Brian Snitker and the History of Partial Season Managers (by AtlCrackersFan)

When Fredi Gonzalez got fired, the Atlanta Braves record stood at 9-28, a lowly .243 winning percentage that would have ranked the team with some of the worst in franchise history. The Braves history of midseason replacement managers provides some interesting guidance about expectations.

Before 2016, and including the 19th-century Boston teams, the franchise had made 18 midseason managerial changes.

History
Only eleven of those changes occurred when the team had a losing record. (They have fired seven managers with winning records!) In five of those eleven cases, the new manager produced a worse record, and in six cases, he produced a better record. On average, new managers achieved a winning percentage about .010 higher than their predecessors.

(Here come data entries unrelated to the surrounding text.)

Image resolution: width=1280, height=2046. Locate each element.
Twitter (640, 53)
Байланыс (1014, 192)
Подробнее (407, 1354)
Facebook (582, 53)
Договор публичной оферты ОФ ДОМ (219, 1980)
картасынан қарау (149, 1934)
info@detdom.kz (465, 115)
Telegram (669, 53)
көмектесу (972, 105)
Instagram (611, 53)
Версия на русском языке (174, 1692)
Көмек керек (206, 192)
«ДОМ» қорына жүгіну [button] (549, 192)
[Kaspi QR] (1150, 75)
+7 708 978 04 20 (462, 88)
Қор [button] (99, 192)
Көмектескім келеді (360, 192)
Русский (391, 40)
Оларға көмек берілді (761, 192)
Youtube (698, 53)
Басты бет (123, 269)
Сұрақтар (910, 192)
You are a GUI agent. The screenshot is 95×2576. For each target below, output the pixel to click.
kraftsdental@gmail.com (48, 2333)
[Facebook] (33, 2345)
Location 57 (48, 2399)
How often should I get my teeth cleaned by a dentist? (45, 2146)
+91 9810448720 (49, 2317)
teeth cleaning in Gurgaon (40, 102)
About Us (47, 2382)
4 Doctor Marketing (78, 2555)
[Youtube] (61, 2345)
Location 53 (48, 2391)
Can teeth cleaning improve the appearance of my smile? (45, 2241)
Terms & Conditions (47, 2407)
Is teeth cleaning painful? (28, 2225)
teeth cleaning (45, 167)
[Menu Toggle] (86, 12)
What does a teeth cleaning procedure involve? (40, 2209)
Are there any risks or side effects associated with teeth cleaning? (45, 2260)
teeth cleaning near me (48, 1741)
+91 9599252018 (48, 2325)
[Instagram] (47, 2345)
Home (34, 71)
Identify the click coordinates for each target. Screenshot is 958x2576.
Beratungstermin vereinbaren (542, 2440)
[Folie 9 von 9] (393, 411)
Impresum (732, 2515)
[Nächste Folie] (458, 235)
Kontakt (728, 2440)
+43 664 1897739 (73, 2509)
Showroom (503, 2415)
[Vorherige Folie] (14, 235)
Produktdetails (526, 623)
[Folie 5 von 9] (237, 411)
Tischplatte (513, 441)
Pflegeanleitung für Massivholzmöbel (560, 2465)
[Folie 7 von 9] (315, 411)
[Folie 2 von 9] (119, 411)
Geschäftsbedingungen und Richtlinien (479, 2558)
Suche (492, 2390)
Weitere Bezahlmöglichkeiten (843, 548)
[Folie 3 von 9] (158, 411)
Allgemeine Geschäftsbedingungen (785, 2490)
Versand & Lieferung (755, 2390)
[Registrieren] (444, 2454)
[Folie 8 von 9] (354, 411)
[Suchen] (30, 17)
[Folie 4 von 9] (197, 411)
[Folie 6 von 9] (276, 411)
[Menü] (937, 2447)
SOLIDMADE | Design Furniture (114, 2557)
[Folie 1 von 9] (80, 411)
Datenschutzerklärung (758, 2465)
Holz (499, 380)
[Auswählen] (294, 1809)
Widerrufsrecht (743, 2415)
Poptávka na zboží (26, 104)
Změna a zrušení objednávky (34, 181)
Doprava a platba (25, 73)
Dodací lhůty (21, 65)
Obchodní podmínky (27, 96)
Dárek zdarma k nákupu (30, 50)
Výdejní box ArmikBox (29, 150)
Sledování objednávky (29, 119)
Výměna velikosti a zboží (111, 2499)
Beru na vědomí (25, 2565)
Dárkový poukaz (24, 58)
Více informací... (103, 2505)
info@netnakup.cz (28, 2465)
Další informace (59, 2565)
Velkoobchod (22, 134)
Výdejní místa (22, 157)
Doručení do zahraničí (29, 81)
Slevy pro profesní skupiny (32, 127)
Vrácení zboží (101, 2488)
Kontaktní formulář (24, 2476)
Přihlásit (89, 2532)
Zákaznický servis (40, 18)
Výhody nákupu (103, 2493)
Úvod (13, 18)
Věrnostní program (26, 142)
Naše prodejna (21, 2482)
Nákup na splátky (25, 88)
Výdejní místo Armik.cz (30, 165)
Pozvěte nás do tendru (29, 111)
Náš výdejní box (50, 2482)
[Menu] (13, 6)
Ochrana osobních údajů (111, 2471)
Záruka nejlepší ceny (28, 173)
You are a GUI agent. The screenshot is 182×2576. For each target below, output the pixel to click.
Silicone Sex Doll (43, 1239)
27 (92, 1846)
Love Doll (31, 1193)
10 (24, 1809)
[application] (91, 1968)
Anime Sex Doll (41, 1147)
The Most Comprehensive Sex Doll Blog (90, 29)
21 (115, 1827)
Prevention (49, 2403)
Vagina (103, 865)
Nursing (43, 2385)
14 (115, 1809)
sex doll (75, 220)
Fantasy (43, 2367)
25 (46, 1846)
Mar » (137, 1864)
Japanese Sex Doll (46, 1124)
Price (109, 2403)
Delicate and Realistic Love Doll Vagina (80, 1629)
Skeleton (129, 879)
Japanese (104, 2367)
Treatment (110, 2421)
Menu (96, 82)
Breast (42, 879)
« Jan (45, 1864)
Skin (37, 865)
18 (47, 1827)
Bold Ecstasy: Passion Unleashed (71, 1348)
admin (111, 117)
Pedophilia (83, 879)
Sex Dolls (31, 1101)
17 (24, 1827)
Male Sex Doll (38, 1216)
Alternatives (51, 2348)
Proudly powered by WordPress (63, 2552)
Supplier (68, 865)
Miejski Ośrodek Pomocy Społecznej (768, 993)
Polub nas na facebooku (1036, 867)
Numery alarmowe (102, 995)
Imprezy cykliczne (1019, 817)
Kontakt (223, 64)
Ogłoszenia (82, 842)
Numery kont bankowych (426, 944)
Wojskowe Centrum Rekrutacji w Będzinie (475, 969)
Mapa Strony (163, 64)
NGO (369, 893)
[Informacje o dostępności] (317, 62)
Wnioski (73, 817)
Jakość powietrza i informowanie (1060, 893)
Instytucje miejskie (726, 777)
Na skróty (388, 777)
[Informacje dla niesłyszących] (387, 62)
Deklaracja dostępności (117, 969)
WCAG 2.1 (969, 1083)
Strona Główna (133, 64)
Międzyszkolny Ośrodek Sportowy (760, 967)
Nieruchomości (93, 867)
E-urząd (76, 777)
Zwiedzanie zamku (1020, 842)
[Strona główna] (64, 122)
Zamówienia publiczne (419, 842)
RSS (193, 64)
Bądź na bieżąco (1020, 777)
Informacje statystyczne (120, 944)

But that’s mostly because of a massive outlier in 1966. Bobby Bragan was fired after 111 games, his team having limped to a 52-59 record, a winning percentage of .468. Billy Hitchcock came in and finished the year with a 33-18 record, a .647 winning percentage that was .179 points higher than Bobby Bragan’s .468 mark.

If you exclude the 1966 season, the average change in winning percentage was actually -0.058 — in other words, the replacement manager usually fared worse than the man he replaced.

Over the six instances where the new manager improved on his predecessor’s mark, the new man’s winning percentage was .053 higher. Take out 1966, and the average increase in the other five cases was just .029. For the five instances when the successor manager’s team posted a worse winning mark, the average decrease totaled .041.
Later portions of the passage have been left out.